The manner of the Squire was never gracious to his daughter; always imperious, but this day there was a peculiarity in it that struck her. There was, she felt instinctively, something in the background.

"What is it, father? I pray you tell me. She is not in any danger?"

"Oh, danger? No." A twitching of his cheeks marked inner uneasiness.

Bessie looked anxiously at him. "I am sure, father, you are hiding something from me."

"Go at once and get ready! Do not stop chattering here like a parrot," he roared forth, and Bessie fled.

Elizabeth had no anxiety over the weather. That was not the day of umbrellas, but then, neither was it the day of fine bonnets. The skirts were worn short, and did not trail in and collect the mud. A woman pinned up her gown, or looped it at the girdle, exposing a bright coloured petticoat, and below that her ankles, and there were many inches between the mud and the petticoat. A thick serge mantle covered gown and petticoat; it was provided with a hood that was drawn over the head, and bright eyes looked out of the hood and laughed at the rain and cold.

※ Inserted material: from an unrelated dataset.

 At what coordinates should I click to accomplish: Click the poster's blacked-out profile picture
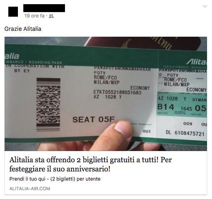[x=13, y=12]
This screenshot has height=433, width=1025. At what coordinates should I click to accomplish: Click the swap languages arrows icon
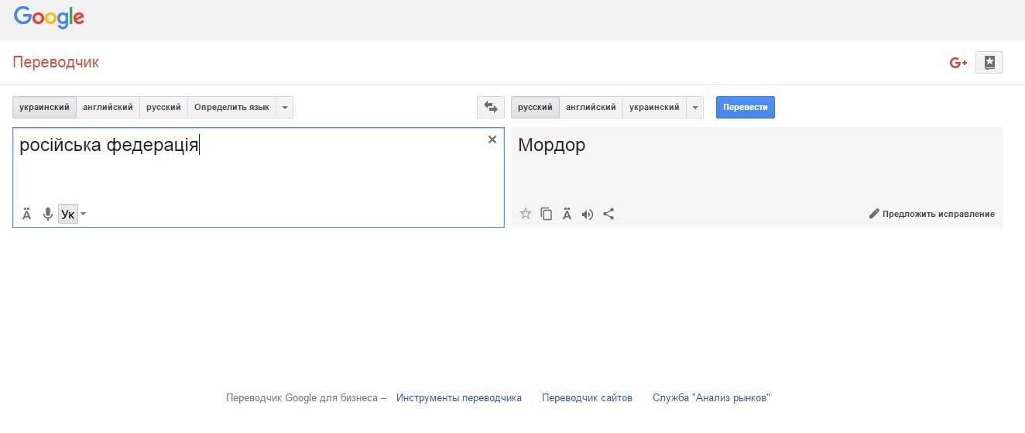(490, 108)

We sometimes wonder now how the world got on before the introduction of the umbrella. Very well. It was dryer, warmer, better protected in former days. It is only since the invention and the expansion of the parapluie, that those marvels of millinery, the nineteenth-century bonnet, piled up of feathers and flowers, and bead and lace, became possible. The umbrella has been a bell-shade under which it has grown.

Mr. Cleverdon was not communicative on the ride to Tavistock. Now and then he growled forth a curse on the weather, but said nothing against Magdalen. This surprised his daughter, who was accustomed to hear him grumble at his sister if she occasioned him any inconvenience; but she charitably set it down to real concern for Magdalen, and this increased her fear that more was the matter with her aunt than her father chose to admit.

Aunt Magdalen really was indisposed; but the indisposition was partly, if not chiefly, due to her distress of mind about her niece. She knew that her brother had resolved to act upon her own to marry Bess to young Crymes, and that he expected his sister to help him to overcome any opposition that might be encountered from Bessie. Poor Elizabeth had as little suspicion, as she accompanied her father to Tavistock, that he was about to sacrifice her, as had Isaac when he ascended Moriah at the side of Abraham.